McGhee’s daily chores include mopping floors and lugging training kit around Riccarton. However, he must also participate in sessions with Gary Locke’s threadbare first-team squad. His endeavour and industry is unquestionable, and on Saturday he gained the rewards of a first senior goal with only minutes left as Hearts recovered yet more ground following their 15-point deduction for entering administration.
“I clean boots, take the first-team training gear out, bring it back in again after training, and I mop the floors and things like that,” McGhee explained to the Evening News. “I was back in on Sunday morning. I had to clean the boots from Saturday’s game.”
He now seems caught in something of a no-man’s land. Is he a man, or is he a kid? He certainly did an adult’s job on Saturday after replacing the concussed Brad McKay and has all the attributes of a player who will mature into a top-class defender. Yet, despite his hulking frame and exceptional ability, facially McGhee looks like he should still be eating Starburst and playing on his BMX.
He will be in the Hearts squad for this evening’s League Cup second-round tie with Raith Rovers at Stark’s Park. Following the weekend heroics, he is again expected to start amongst the substitutes. “Hopefully I’ll be part of the squad. I’ll prepare mentally just in case something like that [McKay’s injury] happens again. If it does, I’ll go on and try to take my chance again,” he said.
“I was absolutely buzzing on Saturday. I was delighted for the lads as well because they worked so hard to get that result and it was brilliant to get on and get the winner. Everyone was pleased for me and it was such a good feeling.
“Once I saw Brad was hurt I was told to go and warm up. Callum Tapping could have gone on and played in that position, but it was a brilliant feeling getting to go on, and even better when I scored the goal. My mum and dad were there watching so it was nice to have them there. My last goal was for Scotland Under-20s against Mexico in Holland. That was a header as well, exactly the same at the back post. It’s not something I practice, it’s just come naturally over the years to get in there.”
His tender years only become obvious up close, for on the park McGhee is a fair-sized opponent. Like many of his academy colleagues he has had to mature quickly after Hearts entered administration in June. It is a challenge he relishes. “I have had to grow up but that’s to be expected because, if you want to make it as a footballer, you need to grow up quickly and adapt to different circumstances,” he said. “The manager hasn’t said I’ll be needed for any specific time. I just need to hope I get a chance.

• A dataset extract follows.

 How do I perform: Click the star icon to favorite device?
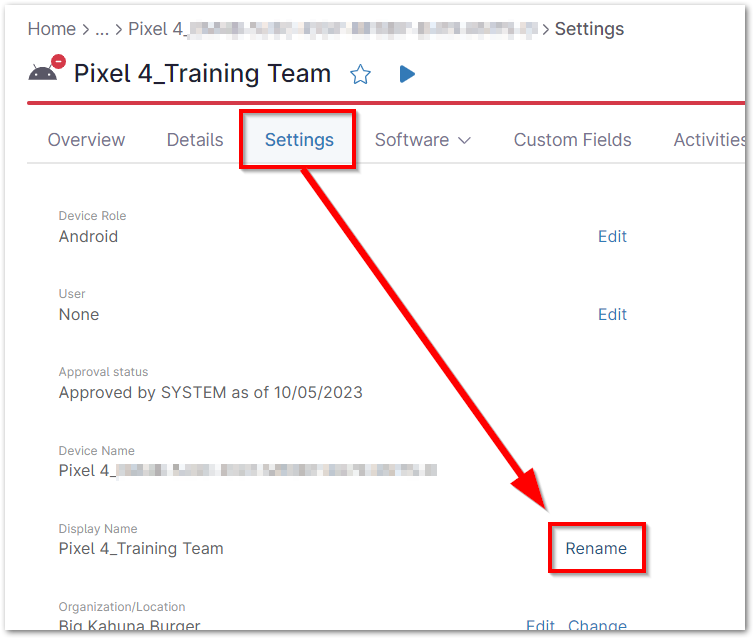(360, 74)
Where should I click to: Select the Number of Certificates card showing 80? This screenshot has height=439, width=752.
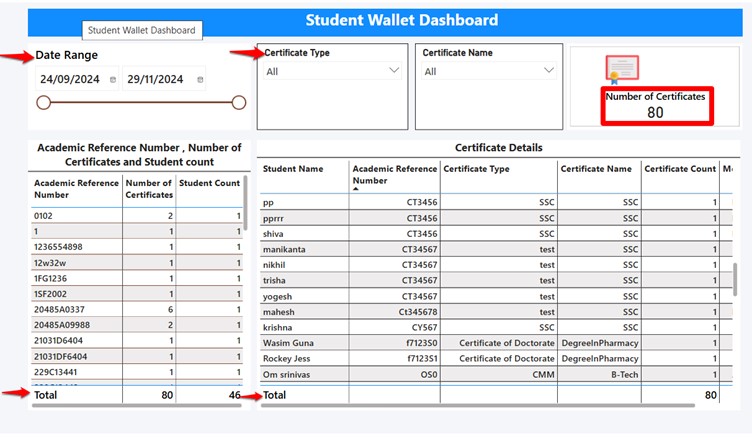655,105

“It’s been brilliant getting opportunities like this. It’s also been hard as well. Pre-season was hard but the feeling has been different class to be involved with the first team and getting games, even in pre-season friendlies. I played against Queen of the South and I came on as a substitute in some games as well so it’s been really good experience.
“You just need to try and relax and do what you would normally do when you play. For me, that’s doing what I’ve been doing for Hearts’ Under-20s and taking that into the first-team game. It’s a lot more physical with the players involved at that level but I just need to relax and do my best.”

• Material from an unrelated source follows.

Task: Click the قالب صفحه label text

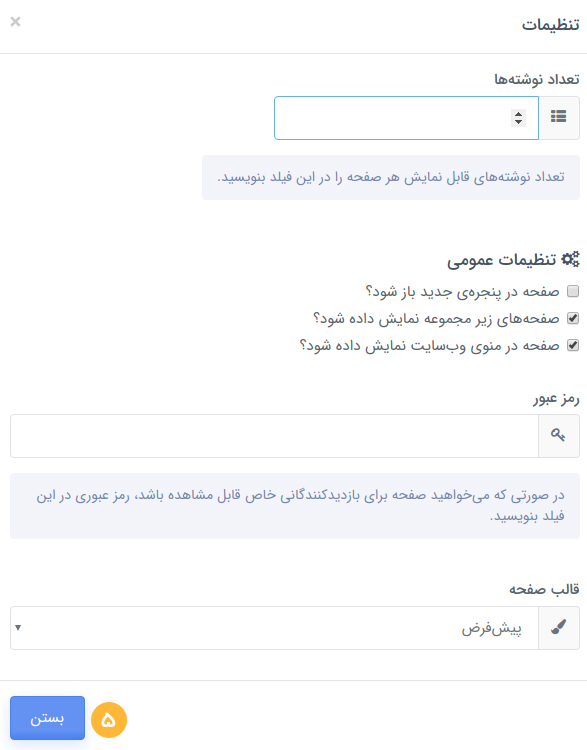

He won’t regard himself as a first-team player yet, though. Not while he has those daily tasks to keep him grounded.
“My target is simply to try and keep performing well for the under-20s and then just see what I can do from there,” he says. “If I get my chance, then I want to take it. That’s what I tried to do on Saturday.
“I don’t think of myself as a first-team player, I’m still just an under-20 player. I’d be an under-20 player if there were more players here so that’s what I am. However, it’s been a great experience getting called up by the first team and sitting on the bench waiting to come on. It’s obviously nerve-wracking with the fans as well because the atmosphere on Saturday was tremendous. It’s hard to adjust to it, but the fans are like a 12th man at times and they get the boys going.”
Tonight, the focus switches to a different competition but Locke has no choice other than to call upon the same youngsters. Hearts have not lifted the League Cup since 1962 and would dearly love to recapture the trophy this season. However, their priority must be staying in the Premierhship.
“I wish I was in a position to rest a few players, but I don’t think I’m in a position to rest anyone,” said Locke, who confirmed McKay has recovered from his head knock and is available. “Facts are facts, we don’t have a big enough squad to rest anyone. This is a competition we are looking to try and get a good run in.
“We will go with the squad that is going to get us through the season. In an ideal world I would love to rest players, but I’m just not going to have that option.”
Having taken seven points from their opening four league fixtures, Hearts head to Kirkcaldy in confident mood.
“Winning breeds confidence,” continued Locke. “I think you can see the players are happy with the way they’re playing at the moment.
“Tonight we are going to Raith expecting a difficult game. I’m up against an ex-team-mate [Grant Murray] who has his team well organised and has signed some good players. We know how hard it’s going to be, but it’s a game were are looking to win.”